Below is the screenshot of the 10 runs for the experiment `random-forest-hyperopt`:
![random-forest-hyperopt runs](images/q4.png)
The best value for the metric `rmse` is 2.45 (on the first line)

### Q5

In [35]:
# Run the register_model script
os.chdir(scripts_dir)
!python register_model.py --data_path {output_dir}
os.chdir(base_dir)

2023/06/01 17:19:23 INFO mlflow.tracking.fluent: Experiment with name 'random-forest-best-models' does not exist. Creating a new experiment.
Experiment name: random-forest-best-models
Best model id: ab8972f5953e487eba63a79bd3e4c271, best model test_rmse: 2.2855
Successfully registered model 'nyc-taxi-regressor-best-rf'.
2023/06/01 17:19:40 INFO mlflow.tracking._model_registry.client: Waiting up to 300 seconds for model version to finish creation. Model name: nyc-taxi-regressor-best-rf, version 1
Created version '1' of model 'nyc-taxi-regressor-best-rf'.

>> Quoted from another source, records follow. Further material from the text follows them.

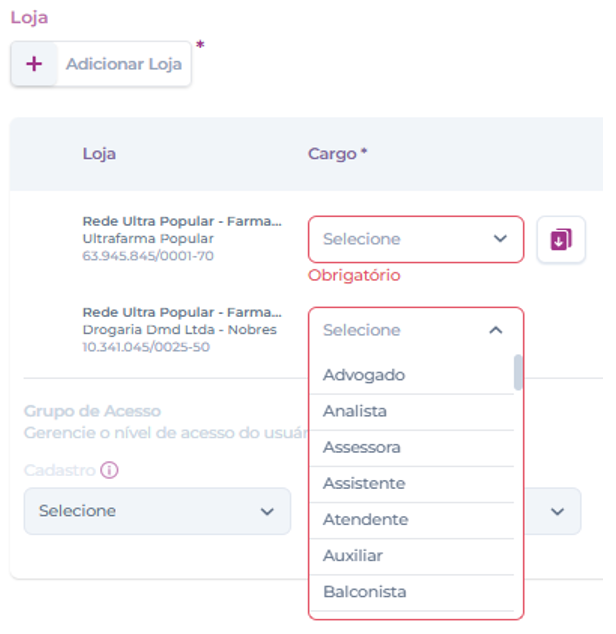Pick Auxiliar in the dropdown list
The height and width of the screenshot is (634, 616).
pos(353,555)
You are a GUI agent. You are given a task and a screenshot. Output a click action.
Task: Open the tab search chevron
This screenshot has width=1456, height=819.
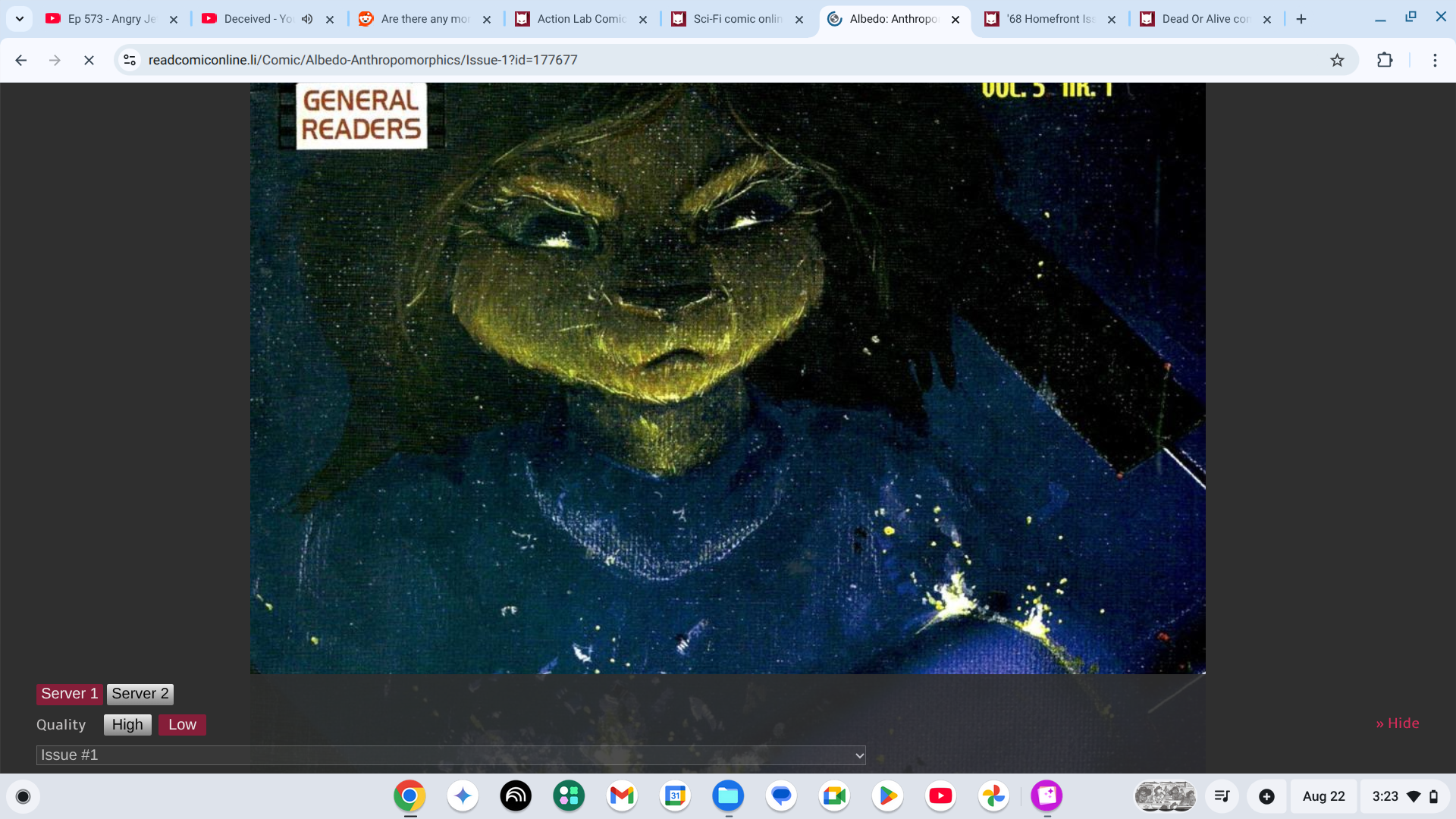click(20, 19)
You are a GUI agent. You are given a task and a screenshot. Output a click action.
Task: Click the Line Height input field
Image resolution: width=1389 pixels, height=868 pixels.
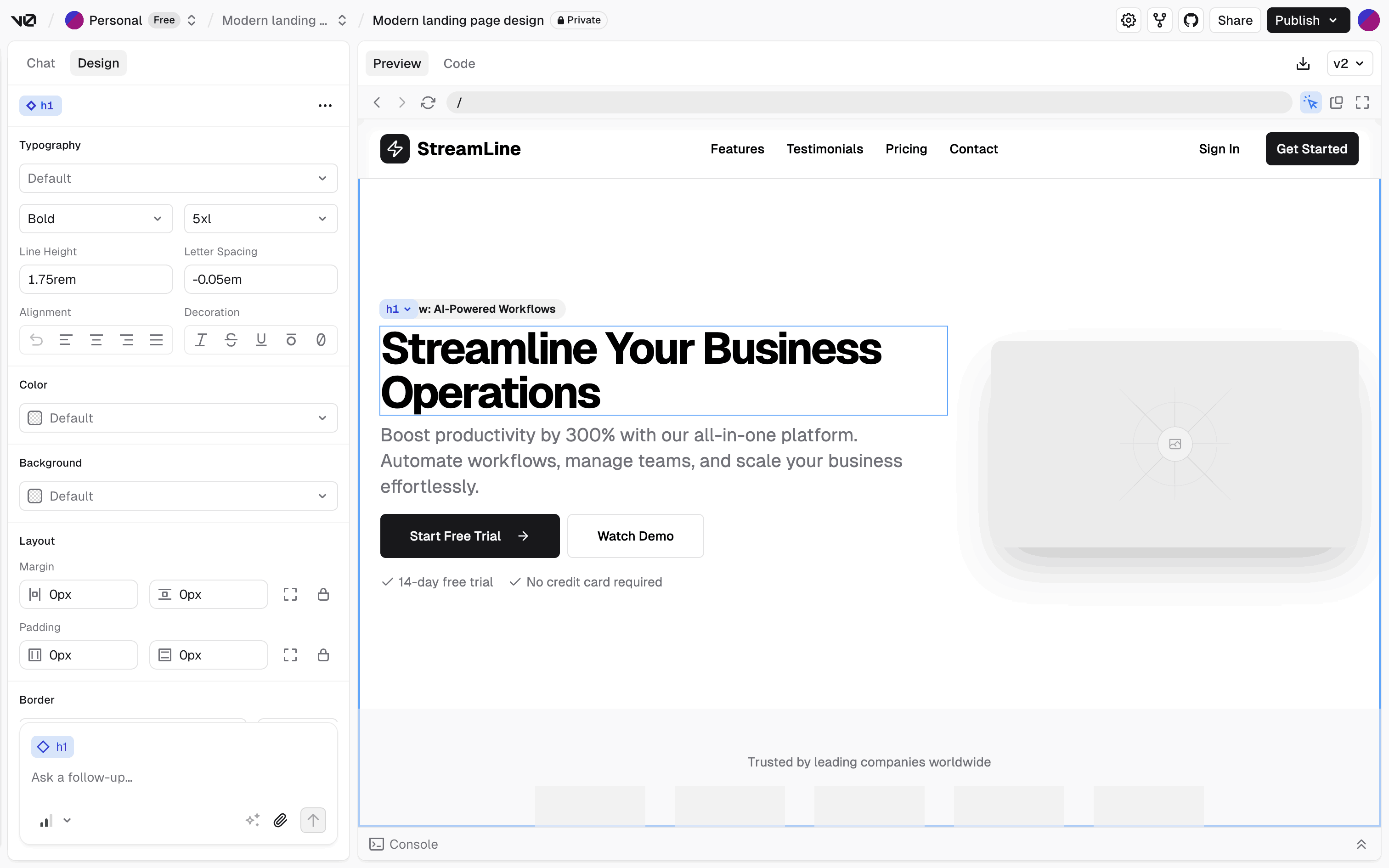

The best model for the experiment `random-forest-best-models` has a `test_rmse` of 2.285

### Q6

Below is the screenshot of best model in the registry for the experiment `random-forest-best-models`:
![random-forest-best-models best model](images/q6.png)
We can see the **version** of the model. However there is no source experiment, but the source run, and no signature.